El Conde de Torrefiel vuelve a Madrid, llegó en 2012 con Observen cómo el cansancio derrota al pensamiento al Festival Sismo y Escenas para una conversación después del visionado de una película de Michael Haneke al antiguo Teatro Pradillo, obras que deslumbraron a una ciudad por aquel entonces desértica y hambrienta por descubrir y renovar lenguajes escénicos. Dicen que no hay mejor presentación en sociedad que batirse en duelo, y El Conde llegó retando, cargado con la bilis amarilla, irónica y macarra de Lengua Blanca o Rodrigo García, con los cuidados dispositivos y juegos de los conceptuales, y una estética influenciada por el cubo blanco y la literatura más contemporánea. Los vimos estrenar una suerte de segundo disco en 2013 con La chica de la agencia de viajes nos dijo que había piscina en el apartamento otra vez en Pradillo, hasta dar el salto de escala en 2015 en El lugar sin límites con La posibilidad que aparece frente al paisaje.
Con Tanya Beyeler y Pablo Gisbert a la cabeza, El Conde se ha consolidado como una de las compañías teatrales de referencia en Europa, tanto que, y a su pesar, resulta difícil verlos hoy por España. Con una marca definida y un equipo estable, creador activo en el proceso de sus obras, resistiéndose a formatos de producción y vida propios del mercado internacional, siguen siendo una troupe de amigos que ahora recorren los teatros de todo el mundo. El año pasado pudimos ver en Teatros del Canal Guerrilla, máquina despiadada, la pintura negra de El Conde de Torrefiel es una obra en la que descargan toda la munición acumulada durante años, marcando de alguna forma un final de ciclo, siendo La Plaza un nuevo inicio. Producida y estrenada en 2018 en el Kunsten Festival des Arts de Bruselas, qué mejor lugar para volver a ver El Conde de Torrefiel en Madrid que en una plaza.
Esta entrevista a Tanya Beyeler se realizó el marzo pasado, cuando La Plaza se suspendió en los primeros días de la pandemia. Mucho ha cambiado todo desde entonces, como por ejemplo la tendencia actual a la relectura hipocondríaca de las obras. Esta conversación corresponde por tanto a la vieja normalidad, aunque como nos muestra La Plaza, nunca nada fue normal aunque lo pareciese.
¿Qué es La Plaza?
La Plaza es un espacio de encuentro como el teatro, un lugar donde las personas se encuentran en tiempo presente. Compartir un presente es para mí uno de los grandes valores del teatro, en el que a diferencia de otras artes la obra y el público comparten un mismo presente. El teatro se hace y se ve al mismo tiempo. Este ágora es un fractal de la sociedad. La plaza en la cultura occidental o europea es el lugar de encuentro por antonomasia. Aquí conviven lo político, el ocio, lo social, lo familiar o lo ritual. La Plaza también es un lugar para reflexionar sobre el espacio común o lo colectivo hoy en la era de la imagen y la tecnología. Internet es una nueva plaza hoy, la plaza digital de los avatares.
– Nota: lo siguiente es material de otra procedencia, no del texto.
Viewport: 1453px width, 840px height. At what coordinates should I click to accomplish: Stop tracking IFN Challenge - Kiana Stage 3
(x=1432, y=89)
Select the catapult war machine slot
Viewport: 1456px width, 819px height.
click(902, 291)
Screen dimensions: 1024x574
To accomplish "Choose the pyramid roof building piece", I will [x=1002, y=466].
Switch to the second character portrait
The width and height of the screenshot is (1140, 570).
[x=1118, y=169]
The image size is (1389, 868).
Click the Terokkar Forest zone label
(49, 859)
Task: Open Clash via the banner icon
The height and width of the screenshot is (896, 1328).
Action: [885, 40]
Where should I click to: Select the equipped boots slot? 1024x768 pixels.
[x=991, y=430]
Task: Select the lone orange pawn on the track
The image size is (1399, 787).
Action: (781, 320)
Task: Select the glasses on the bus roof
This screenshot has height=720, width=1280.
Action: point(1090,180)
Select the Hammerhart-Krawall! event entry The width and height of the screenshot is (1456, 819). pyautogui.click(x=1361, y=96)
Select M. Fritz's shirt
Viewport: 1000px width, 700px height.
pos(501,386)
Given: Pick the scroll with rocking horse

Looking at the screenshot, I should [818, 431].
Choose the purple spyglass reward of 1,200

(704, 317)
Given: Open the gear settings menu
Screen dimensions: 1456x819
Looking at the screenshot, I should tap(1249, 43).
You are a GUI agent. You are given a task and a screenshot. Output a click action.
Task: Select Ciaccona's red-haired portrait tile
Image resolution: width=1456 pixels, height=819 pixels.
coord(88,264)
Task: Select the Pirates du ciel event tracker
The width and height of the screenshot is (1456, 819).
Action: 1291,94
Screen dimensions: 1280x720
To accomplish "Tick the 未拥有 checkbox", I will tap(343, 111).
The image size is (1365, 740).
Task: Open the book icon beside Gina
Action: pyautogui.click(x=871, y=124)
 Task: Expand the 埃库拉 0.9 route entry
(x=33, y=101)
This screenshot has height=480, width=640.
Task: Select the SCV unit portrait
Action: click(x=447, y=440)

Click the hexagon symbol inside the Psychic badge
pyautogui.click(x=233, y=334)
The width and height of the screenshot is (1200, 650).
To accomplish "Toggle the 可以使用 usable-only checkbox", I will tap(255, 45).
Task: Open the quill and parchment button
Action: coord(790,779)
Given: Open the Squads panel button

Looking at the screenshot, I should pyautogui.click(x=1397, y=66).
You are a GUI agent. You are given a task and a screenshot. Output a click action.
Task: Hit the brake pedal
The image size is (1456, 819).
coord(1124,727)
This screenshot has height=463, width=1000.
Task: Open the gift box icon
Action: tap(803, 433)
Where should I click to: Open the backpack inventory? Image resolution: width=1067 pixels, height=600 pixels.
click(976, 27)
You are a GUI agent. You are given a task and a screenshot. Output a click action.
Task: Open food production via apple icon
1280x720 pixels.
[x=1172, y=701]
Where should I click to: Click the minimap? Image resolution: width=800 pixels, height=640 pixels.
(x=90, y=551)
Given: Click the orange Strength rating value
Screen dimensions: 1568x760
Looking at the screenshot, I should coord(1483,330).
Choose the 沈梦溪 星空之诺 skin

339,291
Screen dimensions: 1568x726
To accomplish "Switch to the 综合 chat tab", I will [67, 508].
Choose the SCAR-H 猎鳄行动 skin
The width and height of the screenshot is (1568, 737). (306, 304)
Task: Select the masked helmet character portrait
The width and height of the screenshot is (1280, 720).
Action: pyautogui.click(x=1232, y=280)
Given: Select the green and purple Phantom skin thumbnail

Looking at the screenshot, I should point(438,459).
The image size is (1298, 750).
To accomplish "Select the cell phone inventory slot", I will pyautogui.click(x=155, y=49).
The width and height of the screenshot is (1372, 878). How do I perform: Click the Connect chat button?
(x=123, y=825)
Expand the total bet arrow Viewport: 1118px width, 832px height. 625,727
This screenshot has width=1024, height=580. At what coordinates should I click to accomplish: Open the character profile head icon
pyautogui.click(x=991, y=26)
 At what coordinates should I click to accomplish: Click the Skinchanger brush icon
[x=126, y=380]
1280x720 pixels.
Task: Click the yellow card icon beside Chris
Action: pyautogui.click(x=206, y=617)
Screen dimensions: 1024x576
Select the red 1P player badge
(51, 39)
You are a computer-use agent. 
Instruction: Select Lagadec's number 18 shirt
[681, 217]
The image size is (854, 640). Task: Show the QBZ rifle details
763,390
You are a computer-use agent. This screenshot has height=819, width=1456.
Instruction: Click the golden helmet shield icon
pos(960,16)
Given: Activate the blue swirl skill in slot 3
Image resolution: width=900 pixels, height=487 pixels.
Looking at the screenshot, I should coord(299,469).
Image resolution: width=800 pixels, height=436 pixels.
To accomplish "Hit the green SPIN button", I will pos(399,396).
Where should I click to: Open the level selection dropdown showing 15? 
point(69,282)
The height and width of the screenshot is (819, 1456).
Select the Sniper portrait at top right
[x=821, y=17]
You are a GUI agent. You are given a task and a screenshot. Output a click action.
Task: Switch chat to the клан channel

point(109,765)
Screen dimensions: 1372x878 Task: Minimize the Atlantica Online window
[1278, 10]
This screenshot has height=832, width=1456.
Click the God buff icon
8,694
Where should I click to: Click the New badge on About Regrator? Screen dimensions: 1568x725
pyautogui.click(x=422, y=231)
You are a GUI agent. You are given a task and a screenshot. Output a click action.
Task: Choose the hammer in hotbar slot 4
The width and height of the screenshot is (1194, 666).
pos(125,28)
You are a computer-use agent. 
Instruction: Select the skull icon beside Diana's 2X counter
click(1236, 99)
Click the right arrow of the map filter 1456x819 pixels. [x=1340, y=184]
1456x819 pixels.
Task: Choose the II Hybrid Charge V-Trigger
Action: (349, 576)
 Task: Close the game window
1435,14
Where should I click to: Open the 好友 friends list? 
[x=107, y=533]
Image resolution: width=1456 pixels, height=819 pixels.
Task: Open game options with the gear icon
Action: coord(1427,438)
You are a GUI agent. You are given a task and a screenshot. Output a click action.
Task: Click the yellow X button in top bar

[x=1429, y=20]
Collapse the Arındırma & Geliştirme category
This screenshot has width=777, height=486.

¿Qué ha cambiado entre La Plaza y vuestras obras anteriores?
Creo que tiene que ver con procesos vitales, nos hacemos mayores. Personalmente, quizás sea una derrota, considero que la única verdad es la verdad subjetiva. El Conde de Torrefiel se ha caracterizado por elucubraciones mentales que intentan encontrar una solución a un determinado tema o tópico, y ya nos hemos cansado de eso. Al final, la verdad es la que tiene cada una. Me siento viviendo en una sociedad muy atomizada en la que cada uno habla su propio idioma y nadie se entiende. Esa sensación está en La Plaza, junto con la frustración de no poder conectar. Para mí este trabajo es impresionista, cada cual la recibe según su es. La Plaza es pasiva, en sentido positivo, no hace nada más que describir una subjetividad en la que te puedes reconocer en distintos porcentajes. En Ámsterdam después de ver la obra una señora mayor decía muy enfadada: “Es que esta persona que sale del teatro, se va por la calle y no hace nada, solo mira… no sería mi amigo”. Respondí que por supuesto respetaba, apreciaba e incluso podía compartir su opinión, pero que esa sensación de imposibilidad de acceder a lo que es la realidad común, a esa plaza, es un sentimiento muy actual.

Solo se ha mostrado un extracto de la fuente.